------ Data to process

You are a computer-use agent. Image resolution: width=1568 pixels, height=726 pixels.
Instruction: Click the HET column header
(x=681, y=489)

------------
------ Data to process

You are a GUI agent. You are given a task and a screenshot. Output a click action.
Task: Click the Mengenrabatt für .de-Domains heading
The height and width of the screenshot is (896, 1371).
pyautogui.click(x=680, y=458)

------------

- **What to do**
Would you return all lines from the preceding listing that contain the word "agent"?

- **Problem solution**
You are a computer-use agent. Image resolution: width=1568 pixels, height=726 pixels.
You are a GUI agent. You are given a task and a screenshot. Output a click action.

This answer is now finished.